Ficken ist Frieden: Helga Goetze bekommt eine Stiftung

Helga Goetze war nicht nur Frauenaktivistin. Sie hat auch ein künstlerisches Werk hinterlassen, das nun im Stadtmuseum eine neue Heimat findet.

Eine der Stickereien von Helga Goetze Foto: Stiftung Stadtmuseum Berlin

In Rainald Grebes Revue namens „Westberlin“ wurde an sie erinnert, Rosa von Praunheim hatte schon 1982 mit ihr in „Rote Liebe“ ein langes filmisches Interview geführt: Helga Goetze war eine West-Berliner Institution. Von 1983 an stand sie täglich vor der Gedächtniskirche und hielt den Passanten ein Schild entgegen, das auch so etwas wie ein Spiegel sein sollte: „Ficken ist Frieden“.

Weniger bekannt ist, dass die 1922 in Magdeburg geborene spätere Aktivistin für die sexuelle Befreiung und frühe Vertreterin der queeren Szene auch ein künstlerisches Oeuvre hinterlassen hat. Ihr schriftlicher Nachlass etwa befindet sich unter dem Dach des Frauenforschungs,- bildungs- und -informationszentrums FFBIZ. Um ihre Grafiken und Stickereien kümmert sich nun die am Montag gegründete Helga-Goetze-Stiftung, die zur Stiftung Stadtmuseum Berlin gehört.

Die neue Stiftung umfasst laut Stadtmuseum „280 stilistisch einzigartige Stickbilder unterschiedlicher Formate und rund 300 Grafiken, teils Vorzeichnungen, mit feministischen Botschaften und außergewöhnlichen kulturgeschichtlichen Aussagen“ aus der Zeit der 1960er Jahre bis 2007, ein Jahr vor Goetzes Tod. Sie ist eine von sieben unselbständigen Stiftungen unter dem Dach der Stiftung Stadtmuseum. Andere sind unter anderem die Hans-und-Luise Richter-Stiftung, die sich um den Nachlass von Giacomo Meyerbeer kümmert oder die Fritz-Ascher-Stiftung, die an den heute vergessenen Maler erinnert, der als einer von 6.000 Berliner Juden im Untergrund überlebt hat.

„Von Helga Goetzes Stickbildern sind 134 schon online“, freut sich Martina Weinland, die Beauftragte für kulturelles Erbe bei der Stiftung Stadtmuseum. Fast drei Jahre stand Weinland mit der Familie von Helga Goetze in Kontakt, bis es zur Gründung der neuen Stiftung kam. Natürlich hätte die Familie den Nachlass auch schenken können. „Doch mit einer Stiftung ist auch der Name präsent“, sagt Weinland. Unselbständig heißt dabei, dass die Stiftung „ein Kind des Stadtmuseums“, also nicht eigenständig sei.

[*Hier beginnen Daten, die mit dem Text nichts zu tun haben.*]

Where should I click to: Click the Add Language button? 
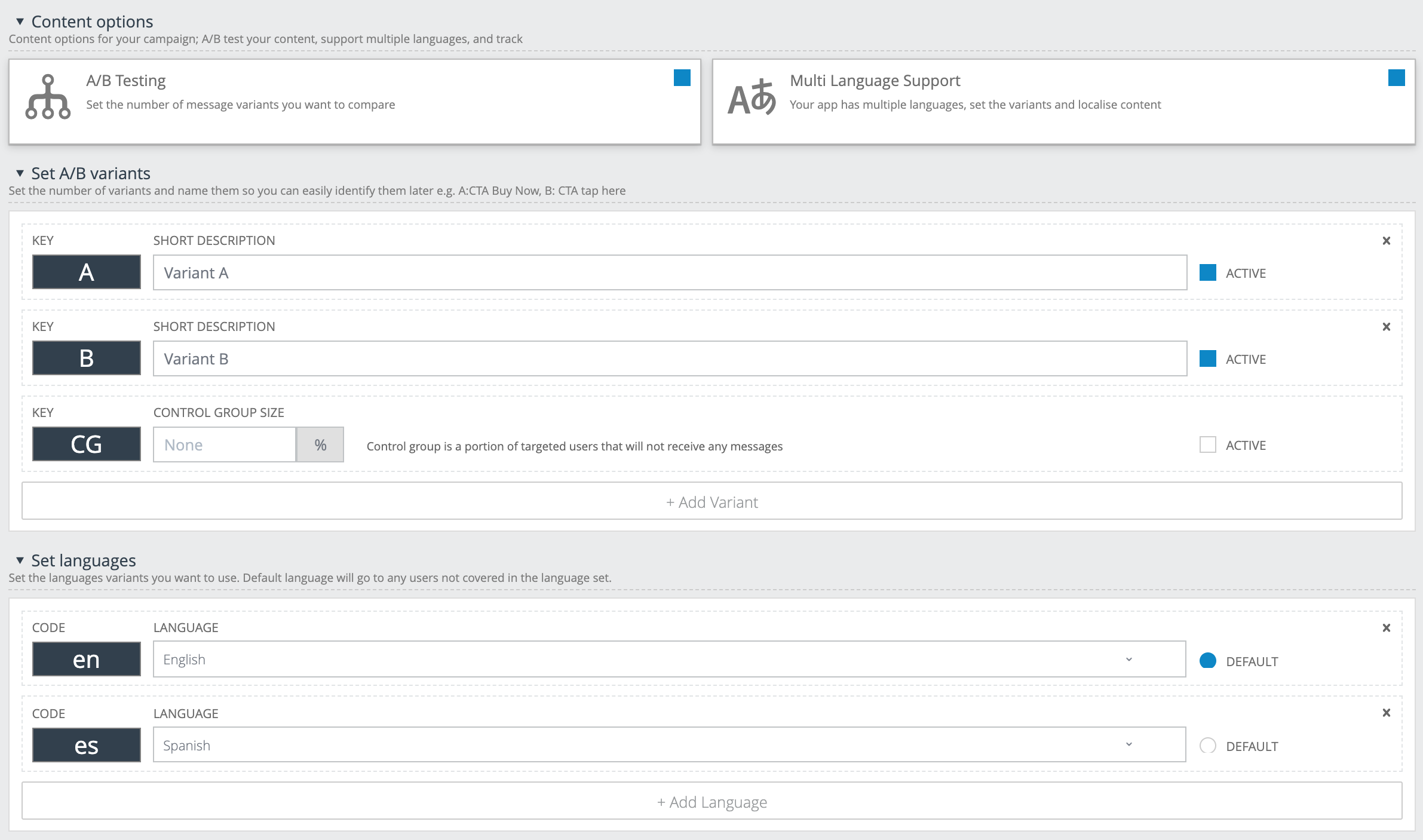coord(712,802)

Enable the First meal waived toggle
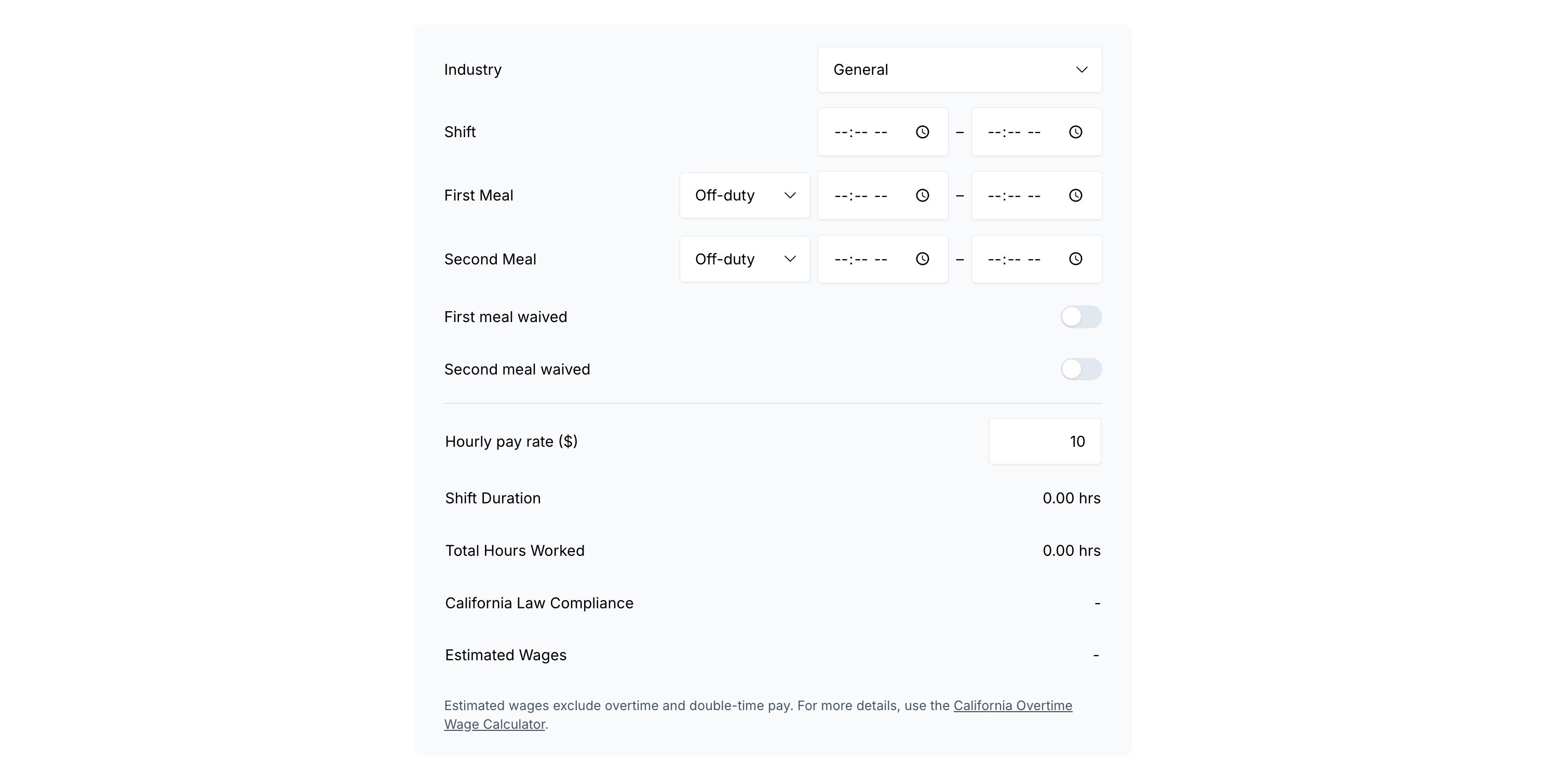pyautogui.click(x=1081, y=317)
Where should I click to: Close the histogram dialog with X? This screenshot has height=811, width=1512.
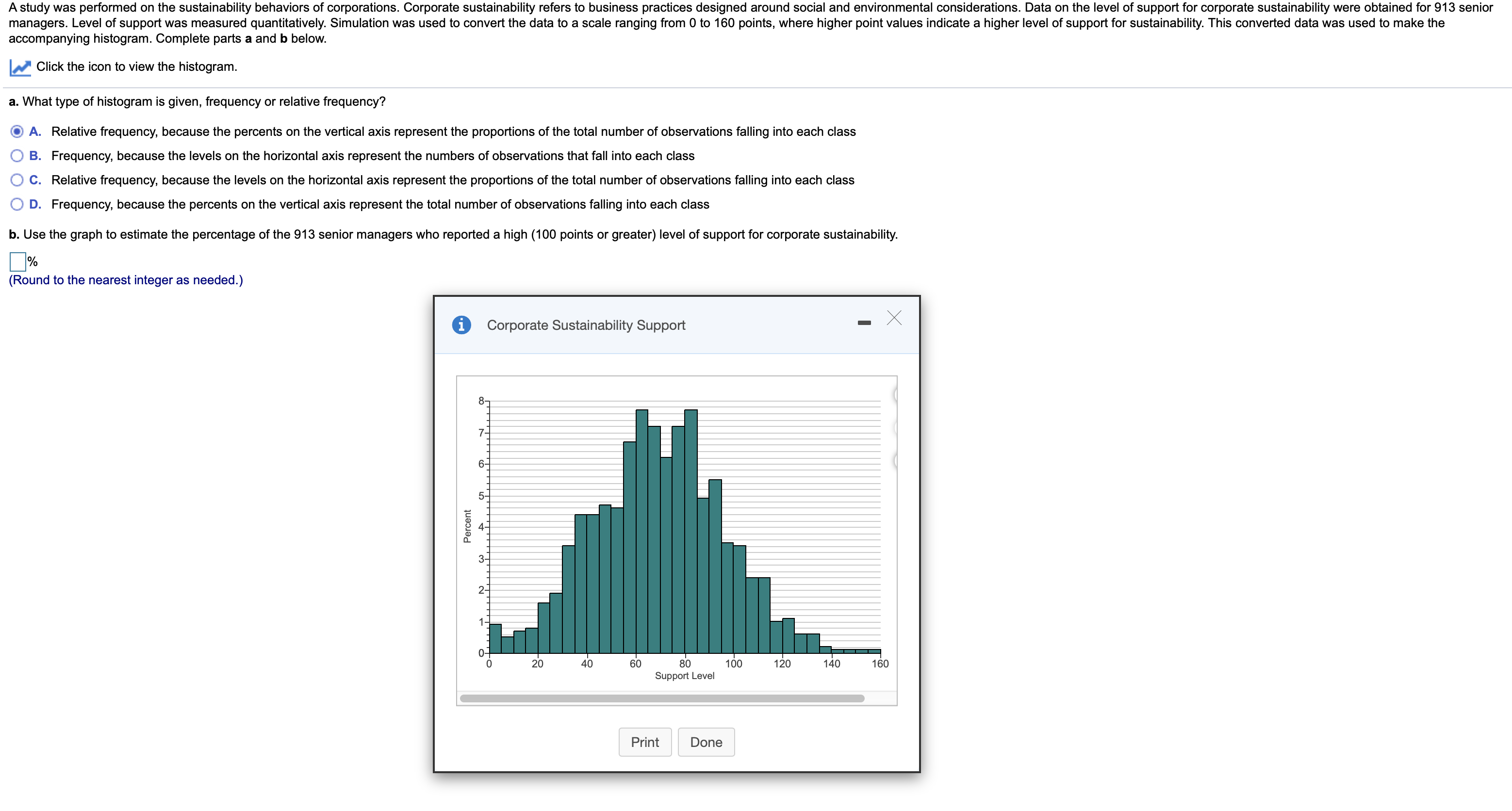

Weinland hofft, dass es neben der Digitalisierung, die bis Ostern abgeschlossen sein soll, Endes des Jahres oder im kommenden Jahr auch eine Ausstellung zu Helga Goetze geben wird. „Wir wollen dafür mit dem FFBIZ um Drittmittel werben“, kündigt sie an. „Helga Goetze füllt eine enorme Lücke in der Gegenwartskunst, die nun geschlossen wird“, ist sie überzeugt. „Sie war eine Vorkämpferin für sexuelle Befreiung und gegen den Paragraphen 175.“

Gut möglich, dass bald also über dem Märkischen Museum ein Banner hängt, das sich des Zuspruchs sicher sein kann: Ficken ist Frieden.